In New York, the way we live now, to relinquish or be denied one’s boldface identity, whether in the form of a column mention or a byline, is to incur invisibility or social death (which amount to the same thing). I discovered this when I gave up writing in this space regularly.
On the other hand, an instant’s boldface resuscitation is a Lazarus charm: People start calling again.
Take the other day. I was at home, speaking alternative bursts of nonsense to myself and the cats, when the phone rang and the creamiest of English voices, the sort of snooty BBC intonation that émigré Russian gangsters spend tens of thousand of pounds for their daughters to acquire at Roedean, asked if I was free to speak to Mr. Arthur Gimlet. Well, of course I was.
Artie, as always, came right to the point.
“Jeez,” he exclaimed, “that was some going-over Liz Smith gave you in the Post! You O.K.?”
I knew of course what he was referring to. The dear if spavined lady who, in a local tabloid, operates a bulletin board for publicists under the guise of a “gossip column” had taken exception to some mirthful remarks of mine apropos a recent high-visibility social (sic) event—Steve Schwarzman’s 60th—and laid into me in print. It was all very over the top, but I’m a forgiving sort: If, since the administration of Rutherford B. Hayes, you have, like this sweet old thing, licked the butts and boots of the rich and famous for a living (and a very good living it is, one hears, a circumstance that apparently sits uncomfortably with other employees of Rupert Murdoch’s pride and joy), it must eventually afflict the brain—and I’m not one to take a stick to the mentally challenged.

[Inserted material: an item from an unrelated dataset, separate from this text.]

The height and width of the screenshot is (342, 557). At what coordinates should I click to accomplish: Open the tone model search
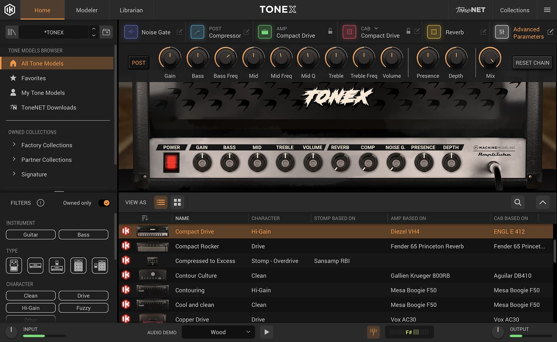coord(518,203)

“It’s good of you to call,” I told Artie, “but not to worry: I’m fine. These things happen. Into each life, some rain must fall. So—how are you?”
He responded with a litany of places been and people seen and red carpets perambulated, of yachts boarded and eminent names placed next to him at fancy dinners. All names I knew, occasions I’d read about. After all, I am the godfather-in-law of perhaps the most publicized Manhattan “socialite,” and it behooves me as a matter of Episcopal if no other responsibility to keep up with the comings and goings of the high polloi, the folks whom Dickens characterized at the very end of Little Dorrit as “the noisy and the eager, and the arrogant and the froward and the vain.” (If you have a gourmand’s enthusiasm for the ridiculous and pretentious, a daily troll through my friend David Patrick Columbia’s Web site yields riches tastier than caviar.)
But, as Artie spoke, I detected a note I hadn’t heard before, or at least since when he first came into my life and was learning to be rich, Hamptons-style; it was like a faint scrim of cloud passing across the face of a brilliant sun, an intonation in which the undoubted bliss of having spent a great deal of money in pursuit of pleasures endorsed by the more esteemed arbiters of lifestyle now mingled with a faint yet discernible doubt that, all in all, such pleasures were really any fun. When Artie mentioned “St. Bart’s,” it was as if the emerald glow of that most gemlike of resort names had been given the lightest, most fairylike dusting of ash. The term “G5” lacked something of the old magic.
I recognized this dissonance as the earliest stage of a cancerous awareness that I have seen destroy the moral composure and joy in life of more than one vastly rich person—a vastly rich person, that is, whose vast riches date back less than a decade. For some reason, the oldveaux are spared; only the newveaux suffer. The bottom line, however, is that it’s horrible to watch, this inexorable wasting progress, a metastasizing realization that no matter how much money one has, someone out there has more—that there’s something they can afford that you can’t.
This is a disease for which there is no cure. No matter how lightly Artie and I tried to talk away from the subject, no matter how intently we focused on the mess in the subprime credit market (which has come as a great surprise to Wall Street and the rating agencies in recent weeks, although readers of Jim Grant’s indispensable Grant’s Interest Rate Observer have been aware of trouble to come for the better part of a year), I could sense Artie’s malaise. It lingered in the background, like Polonius concealed behind the arras.
When we hung up, I was sad. One of the heavier burdens borne by we who live in reduced circumstances is our inability to cheer up our richest friends. There was a time, I recall, when this was possible, when wit, intelligence and charm mattered, but this is no longer possible in an era in which Dun & Bradstreet is society’s matchmaker of choice and placement is determined by net worth.
It was a helpless, hopeless feeling I had, and I knew that my final gesture toward my dear friend was less than the situation demanded. But it was all that lay in my gift to promise Artie: If the opportunity presented itself, I told him—although the chances were extremely remote that it would—I’d try to put in a good word for him with Liz Smith.